→ Work to complete: A verbatim transcript of the data that follows, free of images, is the expected result.

→ Input material:
# # # # # # #

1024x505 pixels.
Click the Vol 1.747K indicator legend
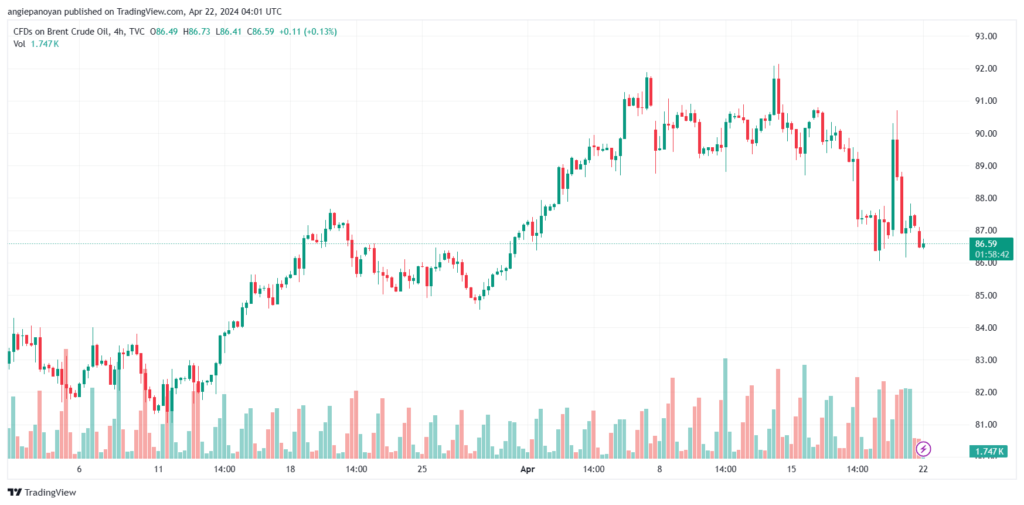click(35, 43)
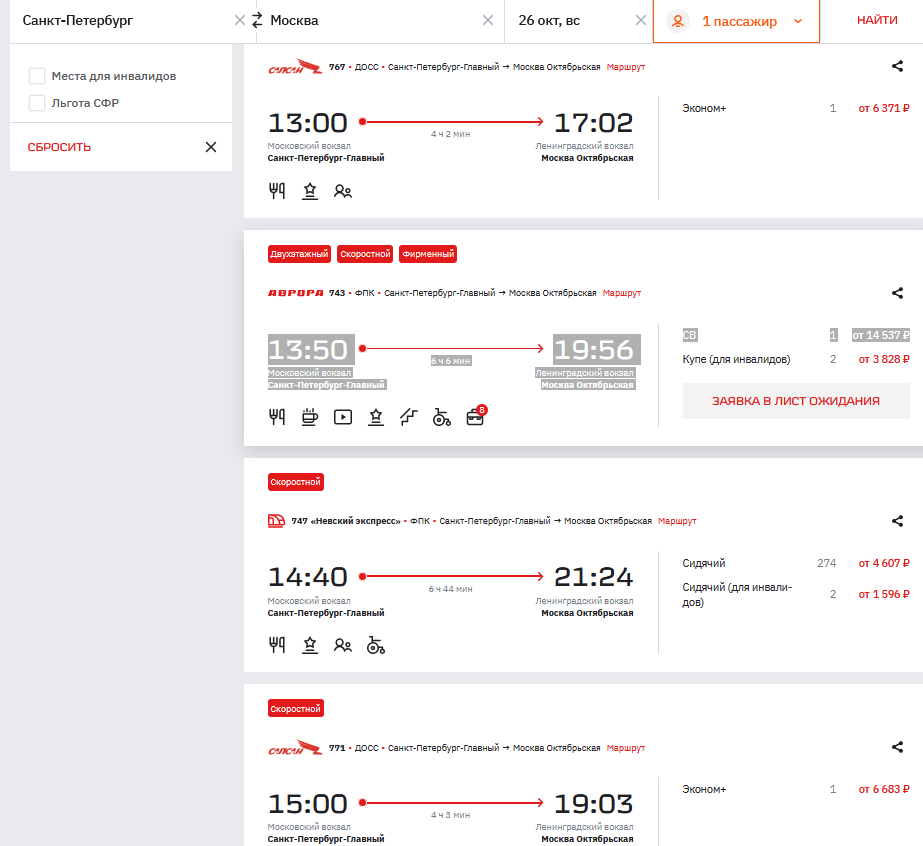
Task: Click 'Заявка в лист ожидания' button
Action: pos(795,401)
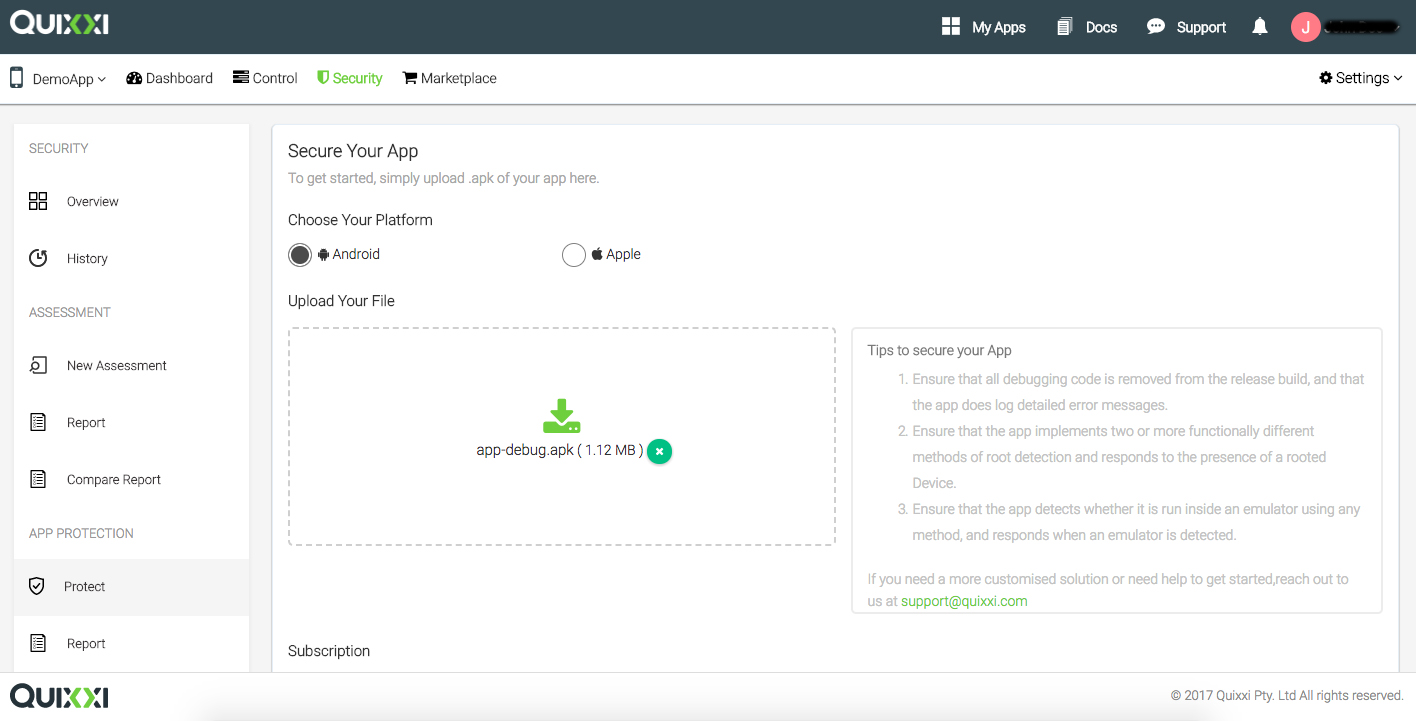Expand the Settings menu

point(1360,77)
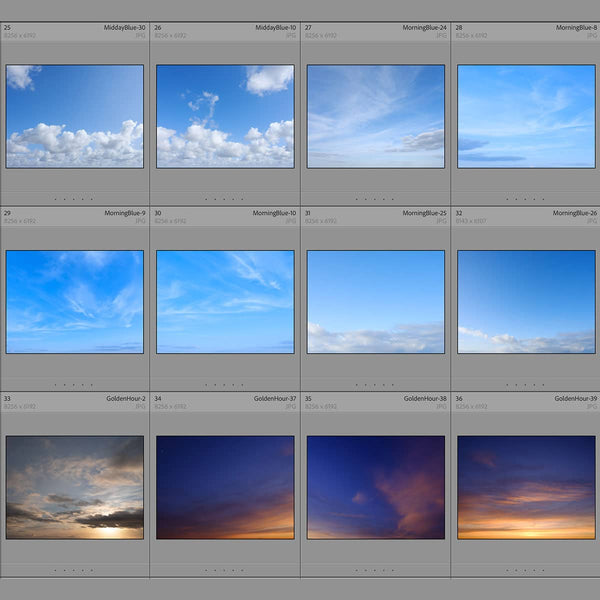This screenshot has width=600, height=600.
Task: Click the GoldenHour-39 filename label
Action: (x=574, y=399)
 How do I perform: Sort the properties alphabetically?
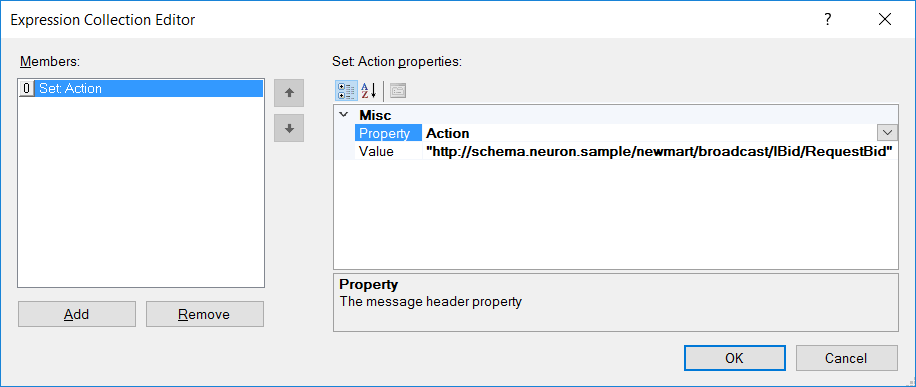[x=369, y=91]
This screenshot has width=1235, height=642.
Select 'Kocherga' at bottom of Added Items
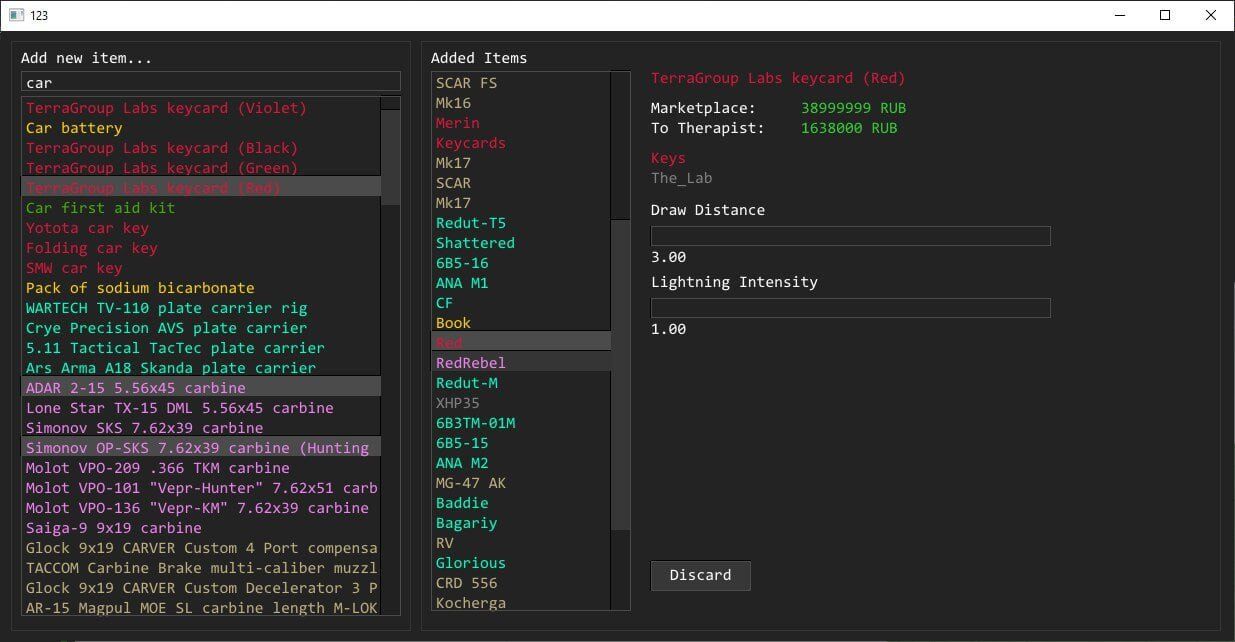pos(470,603)
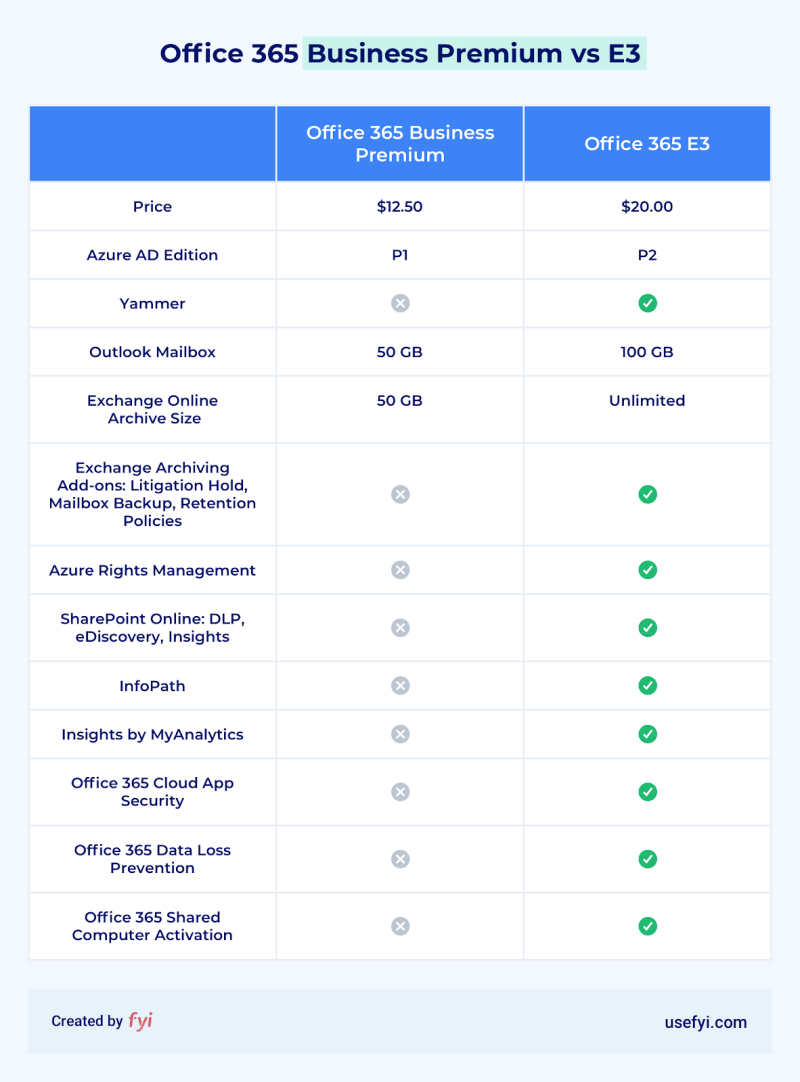
Task: Click the gray X icon for Yammer
Action: point(400,303)
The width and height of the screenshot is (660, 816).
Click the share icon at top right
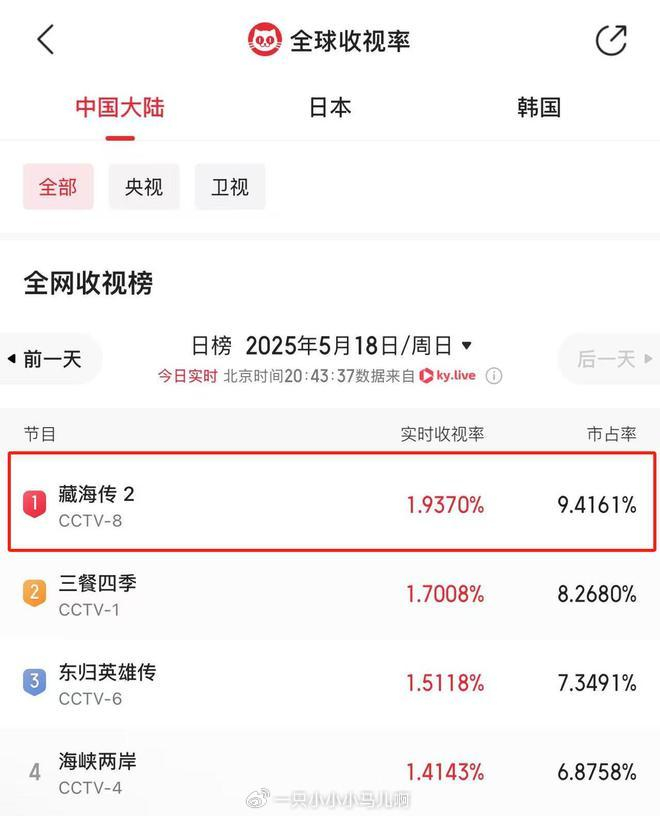click(610, 40)
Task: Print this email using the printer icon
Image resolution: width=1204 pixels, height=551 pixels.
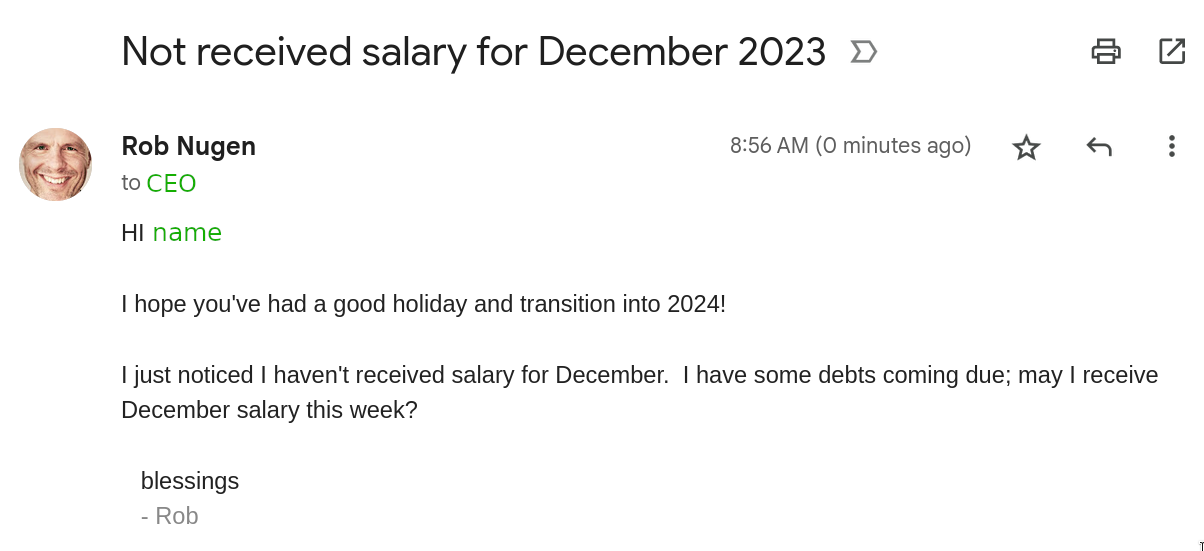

# # # # # # #

→ Solution to this exercise:
1024x505 pixels.
Click the Vol 1.747K indicator legend
click(35, 43)
Task: Click 'Заявка в лист ожидания' button
Action: pos(795,401)
Expand the Settings menu

point(1360,77)
This screenshot has width=600, height=600.
Task: Click the GoldenHour-39 filename label
Action: (x=574, y=399)
 How do I perform: Sort the properties alphabetically?
[x=369, y=91]
This screenshot has width=1235, height=642.
Select 'Kocherga' at bottom of Added Items
pos(470,603)
Task: Click the gray X icon for Yammer
Action: point(400,303)
The width and height of the screenshot is (660, 816).
Click the share icon at top right
click(610, 40)
Task: Print this email using the printer icon
Image resolution: width=1204 pixels, height=551 pixels.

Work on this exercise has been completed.